Tasks and exercises:
[1] Name every company or domain that the SpamAssassin whitelist message says sends spam.
[2] Pick up the SpamAssassin whitelist message after its final sentence and keep writing it.

On Saturday, July 13, 2002, at 06:46 , Jim Meyering wrote:
>
> Of course, the workaround is to add something like this to user_prefs
>
>   unwhitelist_from *@amazon.com
>
>

Yeah, I'd like to see something like that too.  Primarily because I don't 
like the idea of modifying the global "from the distribution" rules files 
in /usr/share/spamassassin.  The reason I don't want to modify them is that 
if I modify them once, now, then any time I upgrade I have to duplicate my 
changes AGAIN.  In the long haul, that's not a good plan.

I want/need to modify the whitelist file because for quite a few of the 
entries, it's just completely wrong.  Amazon DOES send spam, so why the 
heck would I want to whitelist them?  Ebay sends spam, too.  Yahoo-inc.com 
is NOT where their authenticated mailing lists come from, it's where their 
SPAM comes from.  Etc.  So, to fix this, I basically comment out every 
entry in that file (on the ones I've got experience with, they're wrong, so 
I'm assuming they're wrong for the ones I've never received email from 
either).

I'd much rather be able to put my local changes into a separate file (a 
file that doesn't need to be replaced/duplicated when I upgrade 
spam-assassin).  Then I'd just put my "unwhitelist" entries in root's 
user_prefs (I use mailscanner, with root's user_prefs), and never have to 
worry about the default distribution again.

Information provided:
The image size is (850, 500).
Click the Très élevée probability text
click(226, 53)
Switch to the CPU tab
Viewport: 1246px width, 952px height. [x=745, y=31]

Results of the exercise:
[1] Amazon, Ebay, Yahoo-inc.com

[2]
The other thing I want: to be able to specify a separate file where my 
whitelists and blacklists exist.  It could be something general like 
"require somefile" which would be a text file that could contain ANY 
user_prefs commands (not just whitelist and blacklist hosts), or it could 
be something like "whitelist_file /root/.spamassassin/whitelists" and 
"blacklist_file /root/.spamasssassin/blacklists", which would just contain 
the hostname globs one per line.

Why?  For setting up a system of auto-blacklisting, where a program would 
take in submissions, by dropping messages into a folder, and then the 
program will append to the existing blacklist file from addresses it gleans 
out of the dropped messages ... but I don't want to modify the user_prefs 
file, so I want it to be a separate file from user_prefs.

In /usr/share/spamassassin, I'd just add a new file since the docs say they 
read every file, like in a rc directory.  But, unless I've misread the docs,
  they don't say the same thing happens with your .spamassassin directory.  
If they do, then that's great (and someone please tell me).  If they don't,
  then I'd love to have that "require" or "include" directive as a second 
choice (the "whitelist_file" and "blacklist_file" directives are a third 
choice).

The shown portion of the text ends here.